In this embodiment, a case wherein a laser beam is used as a search wave has been described, but the method whereby a wave height value is obtained from a reflected wave can also be applied to a case wherein another light source (for example, an LED), an ultrasonic wave, or an electromagnetic wave is used. Also, in addition to a preceding vehicle, the detection target object may be an obstacle, or a display marked on a road surface. Also, a search direction may be ahead, behind, or beside the own vehicle.

Although the present application is described above in terms of various exemplary embodiments and implementations, it should be understood that the various features, aspects and functionality described in one or more of the individual embodiments are not limited in their applicability to the particular embodiment with which they are described, but instead can be applied, alone or in various combinations to one or more of the embodiments.

It is therefore understood that numerous modifications which have not been exemplified can be devised without departing from the scope of the present application. For example, at least one of the constituent components may be modified, added, or eliminated. At least one of the constituent components mentioned in at least one of the preferred embodiments may be selected and combined with the constituent components mentioned in another preferred embodiment.

Claims

1. An object detecting device, comprising:

a search wave output unit that emits a pulse-form search wave toward a detection target object;

a reflected wave receiving unit that receives a reflected wave that is the search wave reflected by the detection target object;

a distance calculating unit that calculates a distance to the detection target object based on a time required from an emission of the search wave until a reception of the reflected wave; and

a wave height value calculating unit that obtains an approximate straight line based on an inclination of a rise and/or a fall of a waveform of the reflected wave at a set threshold, and calculates a wave height value of the reflected wave based on the approximate straight line.

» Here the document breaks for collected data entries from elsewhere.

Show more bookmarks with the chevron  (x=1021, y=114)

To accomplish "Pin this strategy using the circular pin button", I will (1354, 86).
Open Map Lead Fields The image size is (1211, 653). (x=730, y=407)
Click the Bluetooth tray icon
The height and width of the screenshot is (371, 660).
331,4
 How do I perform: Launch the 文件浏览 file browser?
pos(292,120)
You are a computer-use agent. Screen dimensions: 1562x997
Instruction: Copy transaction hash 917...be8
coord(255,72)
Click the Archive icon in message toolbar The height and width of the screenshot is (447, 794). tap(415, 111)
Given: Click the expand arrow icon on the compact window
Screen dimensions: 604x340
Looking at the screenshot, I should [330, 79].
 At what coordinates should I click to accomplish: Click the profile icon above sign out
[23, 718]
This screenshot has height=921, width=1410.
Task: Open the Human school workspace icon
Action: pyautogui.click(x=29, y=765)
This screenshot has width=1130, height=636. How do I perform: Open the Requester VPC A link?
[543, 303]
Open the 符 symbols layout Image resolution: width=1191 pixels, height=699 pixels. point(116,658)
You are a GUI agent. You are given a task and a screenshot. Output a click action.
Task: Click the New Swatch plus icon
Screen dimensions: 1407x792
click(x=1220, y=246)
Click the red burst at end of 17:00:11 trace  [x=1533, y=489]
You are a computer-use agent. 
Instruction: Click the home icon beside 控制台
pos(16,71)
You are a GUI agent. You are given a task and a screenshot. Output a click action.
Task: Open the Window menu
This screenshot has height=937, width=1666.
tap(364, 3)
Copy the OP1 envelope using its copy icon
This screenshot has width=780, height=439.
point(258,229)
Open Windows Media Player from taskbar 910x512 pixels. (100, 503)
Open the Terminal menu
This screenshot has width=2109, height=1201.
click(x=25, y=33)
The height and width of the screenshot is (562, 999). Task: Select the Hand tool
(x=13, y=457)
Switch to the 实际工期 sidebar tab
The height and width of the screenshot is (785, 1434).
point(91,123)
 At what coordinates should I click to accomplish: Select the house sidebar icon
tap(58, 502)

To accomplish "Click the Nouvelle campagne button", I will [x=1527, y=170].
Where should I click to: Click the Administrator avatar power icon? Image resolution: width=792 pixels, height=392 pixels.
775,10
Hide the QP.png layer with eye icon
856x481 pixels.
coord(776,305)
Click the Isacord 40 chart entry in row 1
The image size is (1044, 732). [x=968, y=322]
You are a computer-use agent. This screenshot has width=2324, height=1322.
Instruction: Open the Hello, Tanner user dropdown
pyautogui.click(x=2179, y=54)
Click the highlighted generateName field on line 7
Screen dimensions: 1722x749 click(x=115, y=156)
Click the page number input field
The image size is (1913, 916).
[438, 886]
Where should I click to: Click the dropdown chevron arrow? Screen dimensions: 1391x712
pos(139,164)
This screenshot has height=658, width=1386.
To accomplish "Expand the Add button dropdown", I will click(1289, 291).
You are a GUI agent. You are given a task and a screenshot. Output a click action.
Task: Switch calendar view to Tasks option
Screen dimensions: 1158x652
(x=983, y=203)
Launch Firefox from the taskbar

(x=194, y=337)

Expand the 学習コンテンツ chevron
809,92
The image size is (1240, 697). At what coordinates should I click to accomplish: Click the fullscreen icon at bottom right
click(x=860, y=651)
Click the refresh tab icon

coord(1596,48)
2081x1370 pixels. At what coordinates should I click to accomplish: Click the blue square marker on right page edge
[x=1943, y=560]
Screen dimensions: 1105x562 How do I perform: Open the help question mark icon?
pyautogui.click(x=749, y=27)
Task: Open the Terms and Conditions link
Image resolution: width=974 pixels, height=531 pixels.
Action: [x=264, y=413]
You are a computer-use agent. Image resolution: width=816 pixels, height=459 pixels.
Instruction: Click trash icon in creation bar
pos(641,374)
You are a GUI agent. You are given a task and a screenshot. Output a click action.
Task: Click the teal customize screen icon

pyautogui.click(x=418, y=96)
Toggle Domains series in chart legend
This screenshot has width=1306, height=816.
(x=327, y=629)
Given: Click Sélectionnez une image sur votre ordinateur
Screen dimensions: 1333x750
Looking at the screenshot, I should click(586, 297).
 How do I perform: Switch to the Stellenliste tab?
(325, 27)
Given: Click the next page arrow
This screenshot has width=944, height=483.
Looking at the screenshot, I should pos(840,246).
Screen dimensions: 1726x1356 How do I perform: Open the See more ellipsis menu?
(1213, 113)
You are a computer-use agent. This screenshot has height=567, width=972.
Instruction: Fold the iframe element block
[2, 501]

2. The object detecting device according to claim 1, wherein the wave height value is calculated based on an intersection point of the approximate straight line of the rise and the approximate straight line of the fall obtained based on two of the threshold.

3. The object detecting device according to claim 1, wherein the wave height value is calculated based on a pulse width of the reflected wave at one of the thresholds and on the approximate straight line.

4. The object detecting device according to claim 1, wherein whether or not a received output of the reflected wave is saturated is determined based on a difference between a time of the rise and a time of the fall of the waveform of the reflected wave at the threshold.

5. The object detecting device according to claim 2, wherein whether or not a received output of the reflected wave is saturated is determined based on a difference between a time of the rise and a time of the fall of the waveform of the reflected wave at the threshold.

6. The object detecting device according to claim 3, wherein whether or not a received output of the reflected wave is saturated is determined based on a difference between a time of the rise and a time of the fall of the waveform of the reflected wave at the threshold.

7. The object detecting device according to claim 4, wherein, when it is determined that the received output of the reflected wave is saturated, the wave height value is corrected using an output saturation reset time of a receiving device that receives the reflected wave.

8. The object detecting device according to claim 5, wherein, when it is determined that the received output of the reflected wave is saturated, the wave height value is corrected using an output saturation reset time of a receiving device that receives the reflected wave.

9. The object detecting device according to claim 6, wherein, when it is determined that the received output of the reflected wave is saturated, the wave height value is corrected using an output saturation reset time of a receiving device that receives the reflected wave.